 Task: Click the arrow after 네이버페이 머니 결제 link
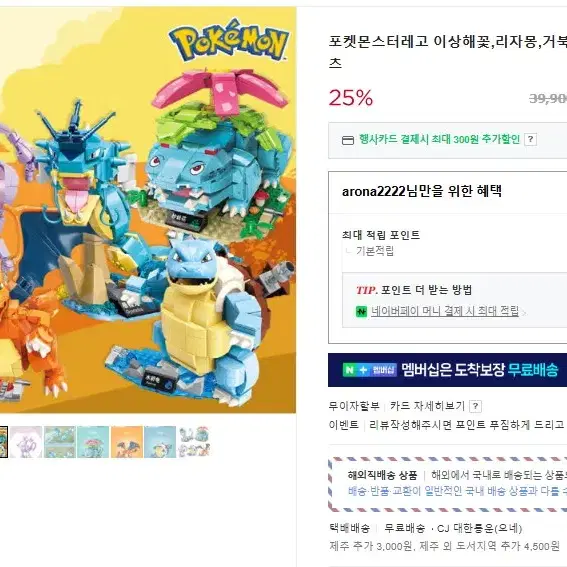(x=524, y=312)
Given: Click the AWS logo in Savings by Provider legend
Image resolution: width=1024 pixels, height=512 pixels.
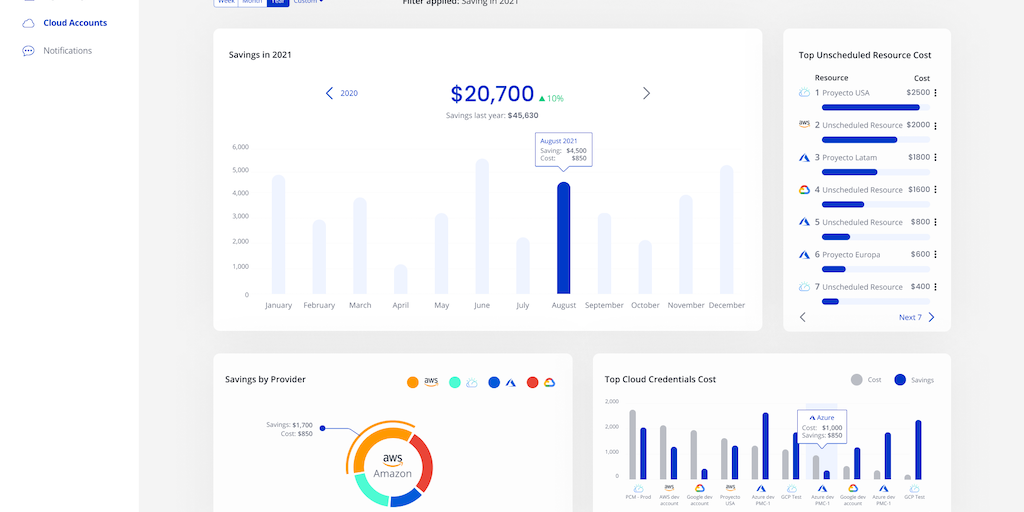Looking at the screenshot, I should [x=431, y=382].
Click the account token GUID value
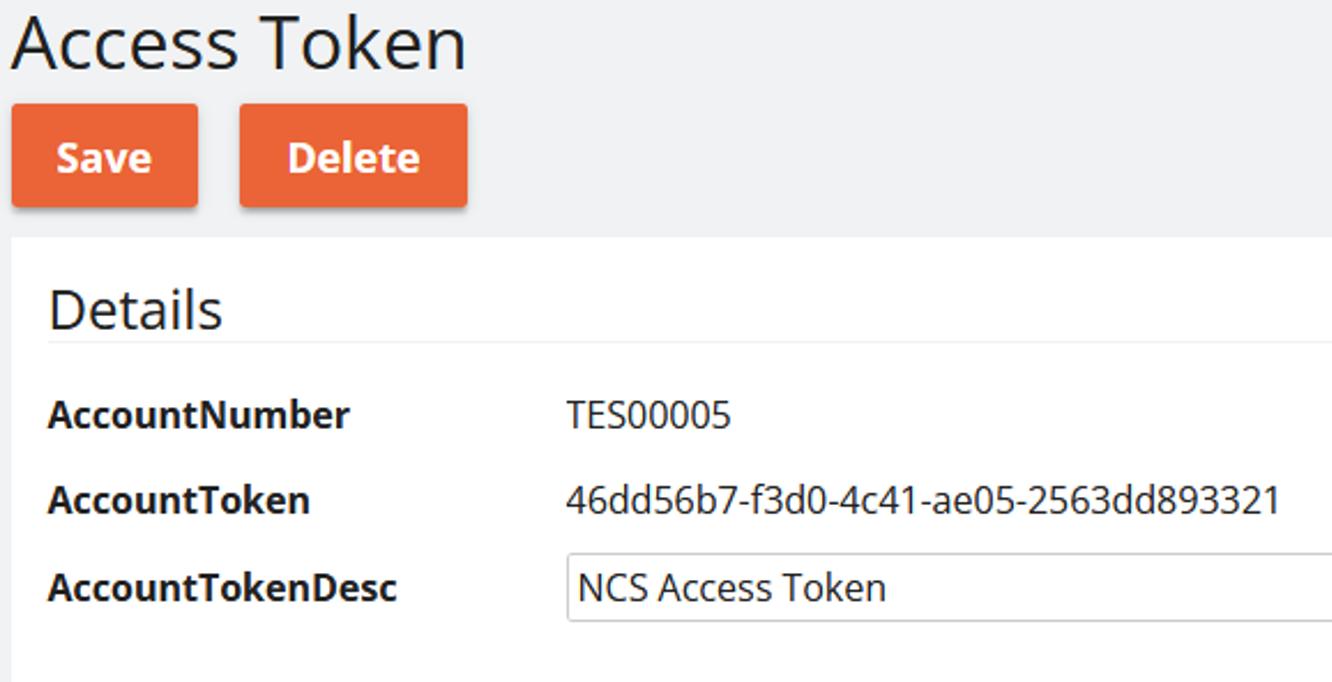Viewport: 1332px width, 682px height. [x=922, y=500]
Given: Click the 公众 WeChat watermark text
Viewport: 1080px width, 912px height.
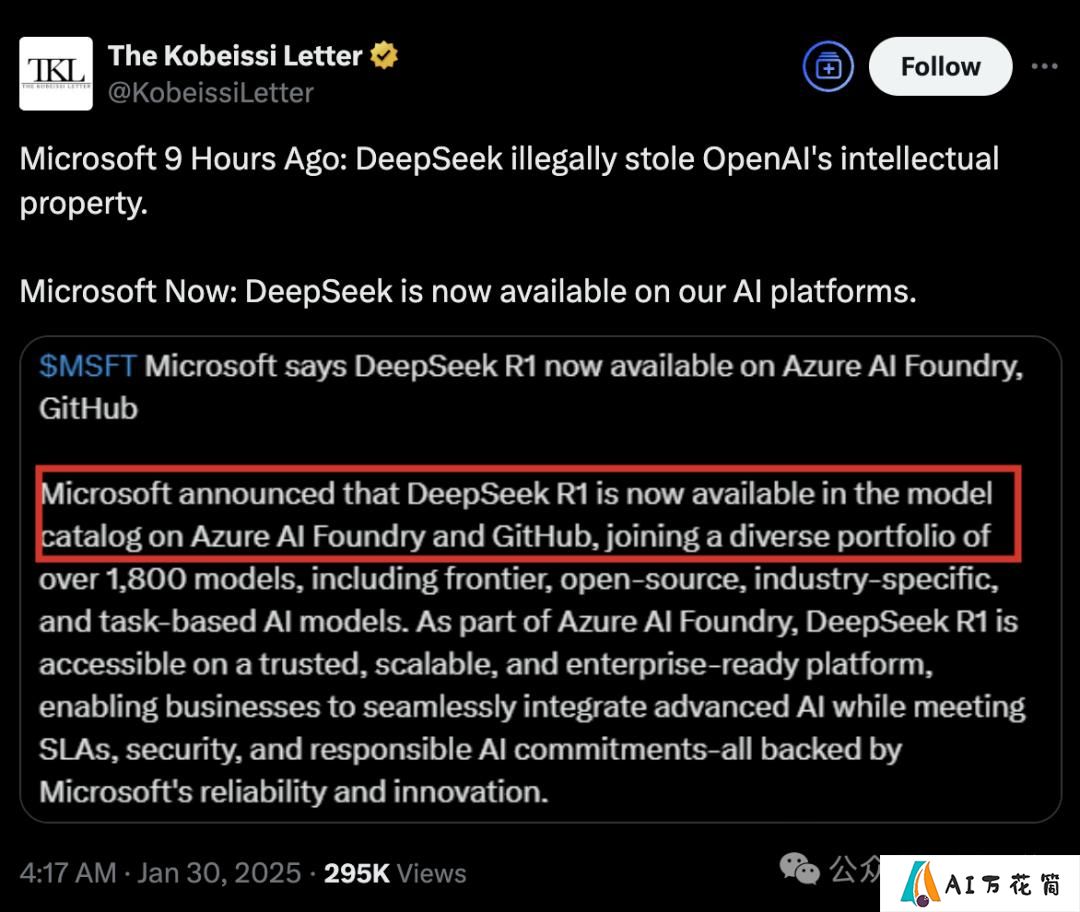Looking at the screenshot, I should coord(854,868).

######

# Problem to solve
Quote the data above word for word, omitting the pictures.

# Response to this exercise
 Task: Click the arrow after 네이버페이 머니 결제 link
(x=524, y=312)
Given: Click the AWS logo in Savings by Provider legend
Image resolution: width=1024 pixels, height=512 pixels.
Looking at the screenshot, I should [x=431, y=382].
Click the account token GUID value
Viewport: 1332px width, 682px height. [x=922, y=500]
Given: Click the 公众 WeChat watermark text
Viewport: 1080px width, 912px height.
Looking at the screenshot, I should coord(854,868).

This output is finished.